Ssh – Waiting until SSH tunnel (ssh -w) is set up before running command

ssh

When using SSH VPN tunnelling (-w option), is there a way to know when the tunnel is actually up? I want to use this in a script that automatically sets up the tunnel by running ssh -w then running ifup [1].

The -f option doesn't help because it returns after connecting to the server but before the tunnel is up. Sleeping for a few seconds does work, but it just feels too hacky.

The LocalCommand option seems to work, for example:

ssh -w 0:1 "-oLocalCommand=ifup tun0" "-oPermitLocalCommand=yes" myserver.example.org true

However, the man page says: "The command is run synchronously and does not have access to the session of the ssh(1) that spawned it." Is the above invocation guaranteed to work or was it just luck that LocalCommand was executed after the tunnel is set up?

More importantly, is there a standard way for using ssh -w in scripts?

[1] I'm on Fedora, ifup works because I've set up
/etc/sysconfig/network-scripts/ifcfg-tun0 and
/etc/sysconfig/network-scripts/route-tun0

Best Answer

So, I see there are two questions here: 1) How to wait for the tunnel to be actually up, or how to know it is actually up. 2) If there is any standard way to configure an ssh tunnel in Fedora.
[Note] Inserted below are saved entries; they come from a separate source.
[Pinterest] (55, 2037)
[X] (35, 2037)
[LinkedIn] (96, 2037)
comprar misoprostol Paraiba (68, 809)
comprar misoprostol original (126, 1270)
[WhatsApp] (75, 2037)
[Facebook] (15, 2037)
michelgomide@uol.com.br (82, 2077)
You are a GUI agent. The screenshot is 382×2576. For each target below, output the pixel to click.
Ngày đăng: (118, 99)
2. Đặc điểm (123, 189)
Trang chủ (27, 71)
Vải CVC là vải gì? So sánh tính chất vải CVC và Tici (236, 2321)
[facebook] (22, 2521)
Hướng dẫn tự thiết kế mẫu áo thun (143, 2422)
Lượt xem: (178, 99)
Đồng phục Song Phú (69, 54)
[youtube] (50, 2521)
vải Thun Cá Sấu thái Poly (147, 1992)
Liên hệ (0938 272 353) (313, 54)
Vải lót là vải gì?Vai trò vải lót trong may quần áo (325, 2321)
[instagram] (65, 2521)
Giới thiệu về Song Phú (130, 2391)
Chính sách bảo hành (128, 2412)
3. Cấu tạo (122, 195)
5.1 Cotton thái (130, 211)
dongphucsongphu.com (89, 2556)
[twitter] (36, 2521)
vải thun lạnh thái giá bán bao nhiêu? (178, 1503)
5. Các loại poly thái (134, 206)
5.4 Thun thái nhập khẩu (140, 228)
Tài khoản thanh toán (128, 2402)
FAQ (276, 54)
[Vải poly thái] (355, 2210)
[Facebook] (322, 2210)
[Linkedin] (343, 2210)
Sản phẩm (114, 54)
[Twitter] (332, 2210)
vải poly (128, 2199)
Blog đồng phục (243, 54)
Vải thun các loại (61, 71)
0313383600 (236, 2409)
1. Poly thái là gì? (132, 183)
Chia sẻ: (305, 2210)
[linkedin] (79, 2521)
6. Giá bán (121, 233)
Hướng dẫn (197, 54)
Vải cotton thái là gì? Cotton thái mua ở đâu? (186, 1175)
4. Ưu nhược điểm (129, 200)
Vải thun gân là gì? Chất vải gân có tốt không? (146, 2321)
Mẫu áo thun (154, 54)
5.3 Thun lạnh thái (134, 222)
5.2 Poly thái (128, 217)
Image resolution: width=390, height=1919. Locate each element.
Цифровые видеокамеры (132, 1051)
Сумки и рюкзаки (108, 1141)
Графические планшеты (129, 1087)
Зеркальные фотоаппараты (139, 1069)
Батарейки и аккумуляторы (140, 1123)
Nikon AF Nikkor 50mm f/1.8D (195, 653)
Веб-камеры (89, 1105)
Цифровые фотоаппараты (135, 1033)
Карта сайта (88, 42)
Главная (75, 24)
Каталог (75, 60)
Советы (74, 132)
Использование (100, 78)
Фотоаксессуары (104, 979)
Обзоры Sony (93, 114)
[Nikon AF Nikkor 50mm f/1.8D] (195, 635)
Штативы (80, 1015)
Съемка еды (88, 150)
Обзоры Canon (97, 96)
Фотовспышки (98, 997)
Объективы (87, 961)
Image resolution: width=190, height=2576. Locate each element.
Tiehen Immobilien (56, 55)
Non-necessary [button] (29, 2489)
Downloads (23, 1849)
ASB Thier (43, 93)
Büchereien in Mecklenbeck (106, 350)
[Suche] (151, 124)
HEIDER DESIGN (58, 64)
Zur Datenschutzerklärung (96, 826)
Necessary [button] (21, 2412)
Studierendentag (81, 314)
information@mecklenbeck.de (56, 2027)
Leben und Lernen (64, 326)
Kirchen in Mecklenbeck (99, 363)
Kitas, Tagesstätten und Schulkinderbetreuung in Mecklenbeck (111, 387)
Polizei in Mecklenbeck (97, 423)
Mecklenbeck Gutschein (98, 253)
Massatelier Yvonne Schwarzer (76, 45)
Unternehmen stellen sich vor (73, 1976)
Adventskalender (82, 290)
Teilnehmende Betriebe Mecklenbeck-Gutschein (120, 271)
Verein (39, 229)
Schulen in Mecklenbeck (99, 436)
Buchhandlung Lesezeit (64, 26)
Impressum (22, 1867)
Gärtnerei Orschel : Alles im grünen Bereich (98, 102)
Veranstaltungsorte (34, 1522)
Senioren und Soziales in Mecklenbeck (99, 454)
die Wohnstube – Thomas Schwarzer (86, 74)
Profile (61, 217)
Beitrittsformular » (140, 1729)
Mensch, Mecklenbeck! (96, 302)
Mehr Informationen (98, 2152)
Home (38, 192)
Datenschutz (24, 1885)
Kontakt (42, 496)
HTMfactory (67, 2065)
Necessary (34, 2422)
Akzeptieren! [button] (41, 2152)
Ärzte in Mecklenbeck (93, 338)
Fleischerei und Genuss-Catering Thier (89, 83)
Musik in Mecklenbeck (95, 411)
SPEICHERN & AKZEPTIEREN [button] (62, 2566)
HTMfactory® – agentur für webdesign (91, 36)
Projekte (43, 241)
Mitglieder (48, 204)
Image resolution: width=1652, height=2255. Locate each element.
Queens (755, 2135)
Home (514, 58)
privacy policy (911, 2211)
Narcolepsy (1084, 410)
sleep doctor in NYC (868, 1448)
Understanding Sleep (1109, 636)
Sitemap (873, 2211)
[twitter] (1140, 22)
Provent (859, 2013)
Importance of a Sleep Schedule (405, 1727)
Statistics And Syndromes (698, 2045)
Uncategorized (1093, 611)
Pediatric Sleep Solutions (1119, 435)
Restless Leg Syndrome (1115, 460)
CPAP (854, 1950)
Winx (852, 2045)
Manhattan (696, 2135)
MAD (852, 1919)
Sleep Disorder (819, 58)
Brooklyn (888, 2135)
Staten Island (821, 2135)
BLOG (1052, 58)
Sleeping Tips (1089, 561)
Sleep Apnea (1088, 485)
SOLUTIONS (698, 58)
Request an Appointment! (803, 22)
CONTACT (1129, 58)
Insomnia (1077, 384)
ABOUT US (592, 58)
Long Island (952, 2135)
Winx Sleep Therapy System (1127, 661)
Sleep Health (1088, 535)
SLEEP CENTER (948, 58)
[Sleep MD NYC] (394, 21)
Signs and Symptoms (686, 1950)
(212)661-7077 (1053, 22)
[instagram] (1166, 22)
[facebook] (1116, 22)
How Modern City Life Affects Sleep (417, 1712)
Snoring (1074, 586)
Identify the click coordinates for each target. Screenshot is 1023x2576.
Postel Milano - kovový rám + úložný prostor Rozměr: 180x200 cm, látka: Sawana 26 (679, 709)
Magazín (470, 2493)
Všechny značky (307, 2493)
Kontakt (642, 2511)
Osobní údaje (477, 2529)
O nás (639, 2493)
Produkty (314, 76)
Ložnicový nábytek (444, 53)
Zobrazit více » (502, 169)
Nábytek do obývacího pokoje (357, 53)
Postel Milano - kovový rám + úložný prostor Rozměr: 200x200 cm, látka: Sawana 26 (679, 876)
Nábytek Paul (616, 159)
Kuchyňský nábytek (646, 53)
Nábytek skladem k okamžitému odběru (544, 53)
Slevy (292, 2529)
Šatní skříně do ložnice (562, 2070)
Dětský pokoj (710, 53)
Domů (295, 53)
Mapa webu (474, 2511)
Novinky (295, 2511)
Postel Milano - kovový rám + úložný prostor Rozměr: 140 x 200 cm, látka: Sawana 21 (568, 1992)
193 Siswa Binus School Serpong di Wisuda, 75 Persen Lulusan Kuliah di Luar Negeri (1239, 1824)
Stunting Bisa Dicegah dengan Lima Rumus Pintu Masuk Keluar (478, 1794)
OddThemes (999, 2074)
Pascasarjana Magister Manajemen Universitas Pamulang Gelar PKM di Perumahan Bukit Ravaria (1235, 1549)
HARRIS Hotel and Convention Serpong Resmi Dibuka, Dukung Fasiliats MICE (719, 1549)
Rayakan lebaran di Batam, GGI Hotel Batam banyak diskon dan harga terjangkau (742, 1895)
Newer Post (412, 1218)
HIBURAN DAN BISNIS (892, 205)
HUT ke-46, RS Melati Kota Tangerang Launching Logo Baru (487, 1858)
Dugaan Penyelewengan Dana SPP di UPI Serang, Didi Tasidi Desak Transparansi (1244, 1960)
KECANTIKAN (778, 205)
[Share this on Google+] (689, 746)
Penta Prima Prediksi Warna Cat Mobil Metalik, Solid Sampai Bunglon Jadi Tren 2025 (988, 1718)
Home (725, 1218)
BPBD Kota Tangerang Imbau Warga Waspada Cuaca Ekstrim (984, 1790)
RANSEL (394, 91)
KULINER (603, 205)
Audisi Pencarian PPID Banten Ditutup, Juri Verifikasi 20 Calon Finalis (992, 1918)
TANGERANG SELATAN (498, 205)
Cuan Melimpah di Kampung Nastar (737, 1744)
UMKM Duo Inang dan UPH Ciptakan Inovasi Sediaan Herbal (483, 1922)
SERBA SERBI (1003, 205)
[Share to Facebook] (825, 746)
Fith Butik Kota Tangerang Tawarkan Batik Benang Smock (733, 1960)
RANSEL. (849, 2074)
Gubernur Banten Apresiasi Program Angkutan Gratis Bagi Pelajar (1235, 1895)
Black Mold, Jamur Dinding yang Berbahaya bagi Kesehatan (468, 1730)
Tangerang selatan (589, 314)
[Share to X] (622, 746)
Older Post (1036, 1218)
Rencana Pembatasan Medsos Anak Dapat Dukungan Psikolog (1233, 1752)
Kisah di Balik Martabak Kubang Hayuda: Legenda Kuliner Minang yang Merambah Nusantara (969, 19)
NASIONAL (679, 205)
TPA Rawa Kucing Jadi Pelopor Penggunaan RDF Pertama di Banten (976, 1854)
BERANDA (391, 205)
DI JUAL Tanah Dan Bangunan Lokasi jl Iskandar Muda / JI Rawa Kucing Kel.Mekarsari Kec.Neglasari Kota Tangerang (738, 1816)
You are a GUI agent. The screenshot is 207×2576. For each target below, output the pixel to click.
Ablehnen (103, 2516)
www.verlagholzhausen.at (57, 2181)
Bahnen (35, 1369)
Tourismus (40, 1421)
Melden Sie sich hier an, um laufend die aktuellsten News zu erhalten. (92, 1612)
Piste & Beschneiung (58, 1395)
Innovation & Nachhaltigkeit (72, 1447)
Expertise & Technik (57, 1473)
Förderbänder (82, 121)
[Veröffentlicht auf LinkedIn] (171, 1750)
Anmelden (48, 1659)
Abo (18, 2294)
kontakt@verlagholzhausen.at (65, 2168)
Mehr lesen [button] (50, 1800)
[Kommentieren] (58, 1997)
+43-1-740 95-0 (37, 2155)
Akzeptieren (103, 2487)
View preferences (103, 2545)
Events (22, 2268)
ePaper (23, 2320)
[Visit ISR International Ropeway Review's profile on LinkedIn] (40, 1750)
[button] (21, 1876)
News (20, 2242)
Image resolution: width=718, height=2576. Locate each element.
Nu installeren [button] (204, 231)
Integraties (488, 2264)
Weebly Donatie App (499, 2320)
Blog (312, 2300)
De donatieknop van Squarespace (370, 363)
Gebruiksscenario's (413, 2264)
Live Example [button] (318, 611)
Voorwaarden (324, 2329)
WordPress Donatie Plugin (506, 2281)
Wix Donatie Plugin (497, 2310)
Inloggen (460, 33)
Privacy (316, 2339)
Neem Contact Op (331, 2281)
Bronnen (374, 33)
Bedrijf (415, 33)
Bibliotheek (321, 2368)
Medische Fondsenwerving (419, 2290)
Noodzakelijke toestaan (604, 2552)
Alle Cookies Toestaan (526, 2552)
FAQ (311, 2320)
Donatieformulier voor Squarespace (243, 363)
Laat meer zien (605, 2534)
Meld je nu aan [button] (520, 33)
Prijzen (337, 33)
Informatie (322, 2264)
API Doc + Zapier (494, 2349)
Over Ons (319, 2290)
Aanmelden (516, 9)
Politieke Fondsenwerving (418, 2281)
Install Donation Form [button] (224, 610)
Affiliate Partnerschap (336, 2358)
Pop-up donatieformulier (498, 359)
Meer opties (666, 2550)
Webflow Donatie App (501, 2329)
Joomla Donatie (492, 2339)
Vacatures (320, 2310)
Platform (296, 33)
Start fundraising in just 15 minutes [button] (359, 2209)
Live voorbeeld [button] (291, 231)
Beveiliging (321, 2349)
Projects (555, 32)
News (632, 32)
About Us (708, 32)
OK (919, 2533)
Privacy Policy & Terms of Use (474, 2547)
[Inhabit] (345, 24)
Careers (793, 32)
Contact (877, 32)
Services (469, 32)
About 1): I would personally just use something like:

timeout=2 # Wait for two seconds for a reply.
ip=192.168.0.1 # Use IP address assigned to tunnel endpoint.
while ! ping -W "$timeout" -c 1 "$ip" &>/dev/null; do
  echo "Waiting for tunnel to be up..."
  sleep 0.5
done
echo "Tunnel is up."

You can get fancier by using a for loop with a configured number of attempts, or pass something like -I tun0 to the ping command to force use of the tun device.

One reason I prefer this approach is that the fact that having the tunnel itself up doesn't necessary mean that communication will happen. There could be packet loss, iptables rules, route configuration errors, ... I would be careful about making sure the script will be killed if it hangs, and ensure all commands that require the tunnel have a timeout / retry strategy.

About 2): I don't know of any out of the box mechanism to configure ssh tunnels in any distro. This doesn't mean they don't exist. In the past, I have use autossh.